Une armée de plusieurs milliers d’individus vaguement organisée en régiments formait une mer humaine dans le prolongement du lac. La cohorte s’immobilisa à quelques centaines de mètres des murailles nord de la ville. Trois personnes semblèrent se détacher et s’avancer. De si loin, impossible de savoir de qui il s’agissait, mais Anna devina l’identité de l’une d’elles sans aucun doute possible. L’Étranger. Aussi improbable que cela puisse paraître, le jeune garçon avait réussi à mobiliser un nombre impressionnant de fidèles en un temps record.

— Est-ce la guerre ? demanda Sélène. Je n’arrive pas à voir s’ils sont armés. On discerne des fanions et des bannières, mais rien de plus…

— Que faites-vous là-haut toutes les deux ? Descendez de là ! Et plus vite que ça !

La voix qui les interpellait venait d’en bas, près de l’arbre qui leur avait servi de marchepied. Une femme âgée, vêtue d’une bure d’un rouge éclatant, brodée d’une étoile à onze branches les dévisageait avec stupeur.

— Une cardinale… ça sent pas bon, susurra l’acrobate à sa complice. Mieux vaut ne pas discuter.

Sans contester, les deux jeunes femmes descendirent de leur estrade et rejoignirent la vieille dame au visage sévère.

— Non, mais on aura tout vu… Vous ne pensez pas escalader la Cathédrale tant qu’on y est ? Sacrilège, blasphème, profanation. Je pourrais vous jeter toutes les deux au cachot pour ça.

Elle posa sur Anna un regard froid que cette dernière ne put tenir. Les deux billes noires de la cardinale semblaient être des puits sans fond, dénuées de toute compassion. Ce visage tout ridé et fripé amenait à se demander s’il avait déjà été jeune un jour. Elle détourna son attention vers Sélène.

— Toi, file, que je ne te voie plus. Allez ! Déguerpis !

La jeune fille ne demanda pas son reste et détala en accordant un minois triste à Anna qu’il l’interpréta clairement comme un « je suis désolée » silencieux.

— Et toi tu es Anna, si je ne me trompe pas.

Curieusement, son visage s’adoucit. Elle remarqua même du vert au fond des yeux fatigués qui la foudroyaient encore quelques secondes auparavant. L’Échosiane ne répondit pas, mais son corps le fit pour elle.
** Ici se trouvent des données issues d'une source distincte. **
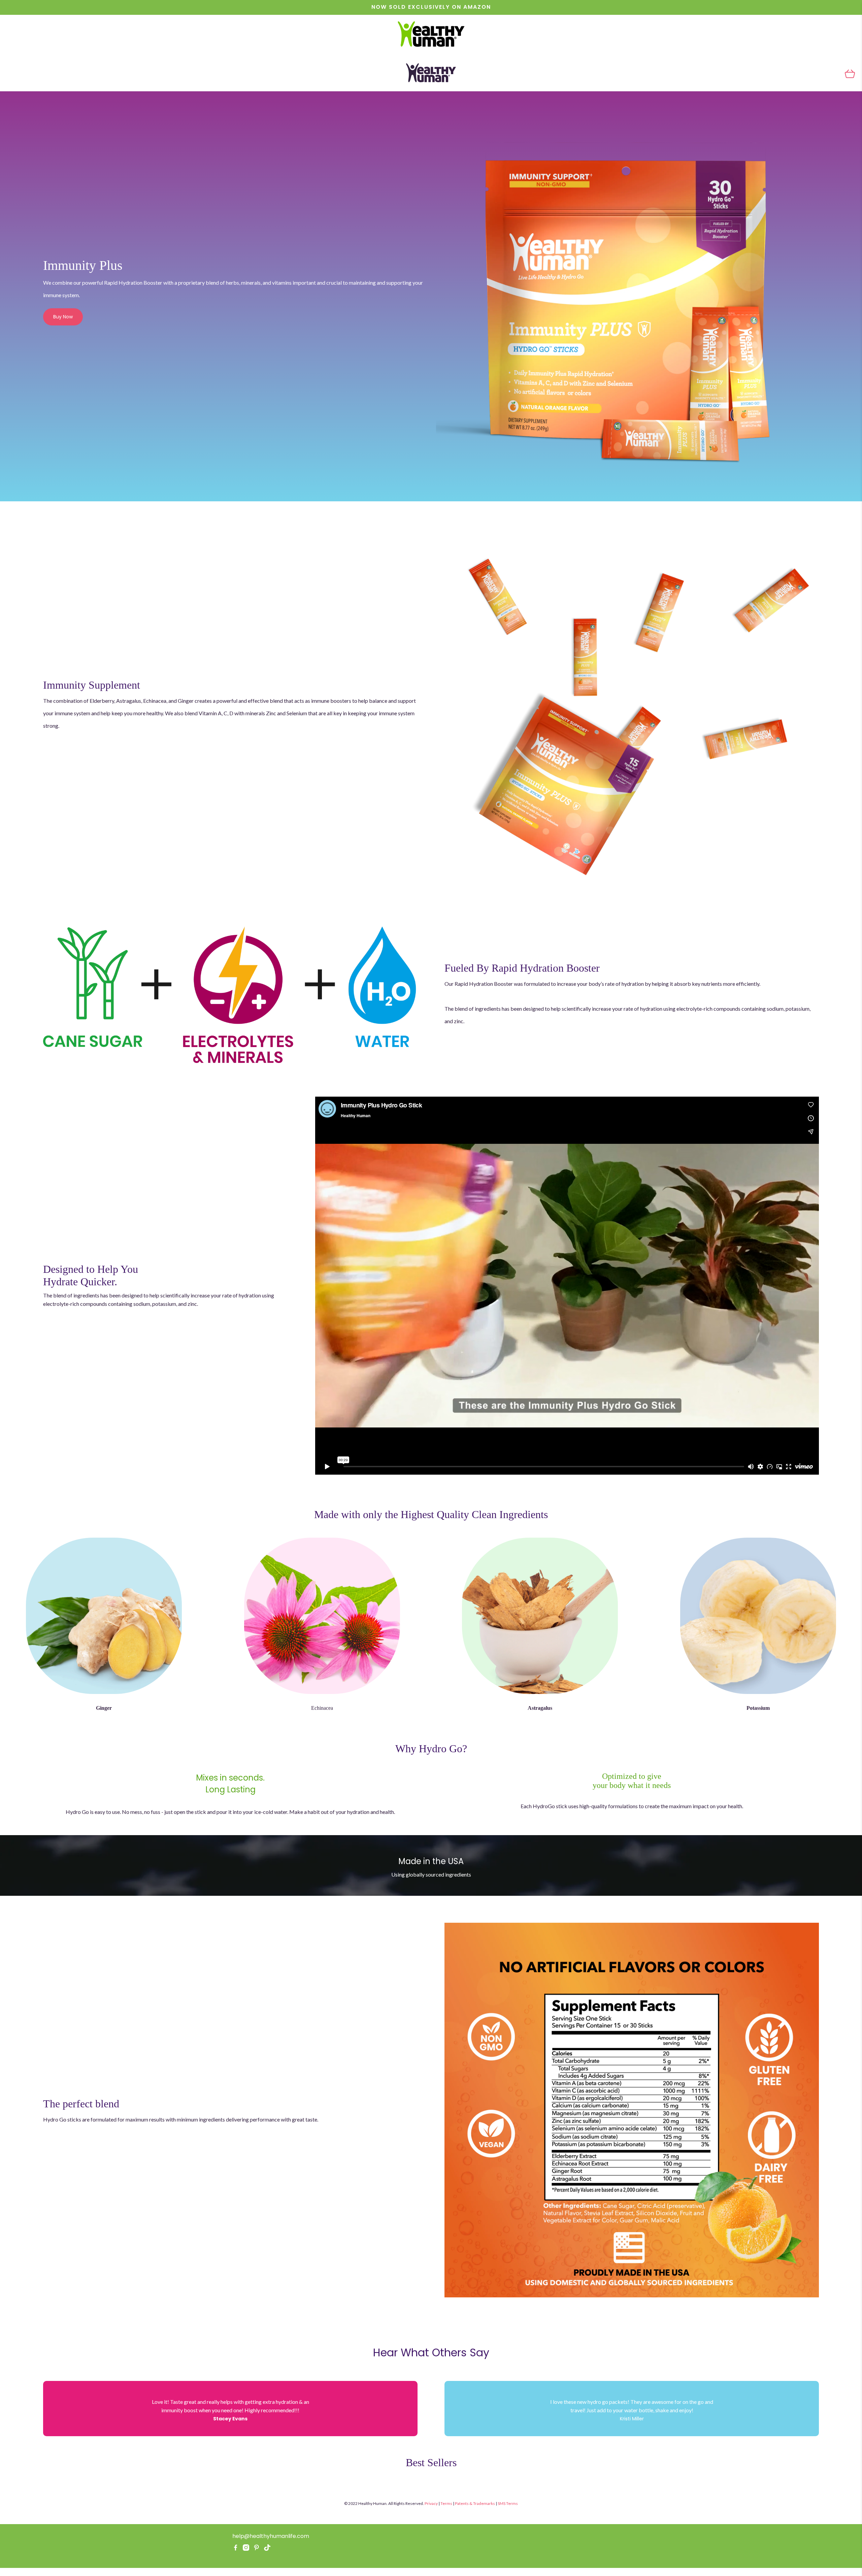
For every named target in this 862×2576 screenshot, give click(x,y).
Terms (446, 2503)
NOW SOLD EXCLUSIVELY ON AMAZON (431, 7)
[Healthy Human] (431, 35)
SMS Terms (508, 2503)
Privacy (431, 2503)
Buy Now (63, 316)
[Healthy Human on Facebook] (235, 2549)
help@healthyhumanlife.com (270, 2536)
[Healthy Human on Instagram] (246, 2549)
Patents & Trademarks (475, 2503)
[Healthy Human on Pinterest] (256, 2549)
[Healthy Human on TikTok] (267, 2549)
— Très bien, je te cherchais. Viens avec moi, marchons un moment.

La vieille dame se mit en route vers le nord à une allure qu’on ne lui aurait pas devinée. Elle prenait appui sur un bâton finement ouvragé aux mille reliefs figuratifs surmontés de l’éternelle étoile cerclée dans du bronze que les années avaient patiné. Elles firent plusieurs centaines de mètres en direction du cloître septentrional avant que le premier mot ne soit prononcé.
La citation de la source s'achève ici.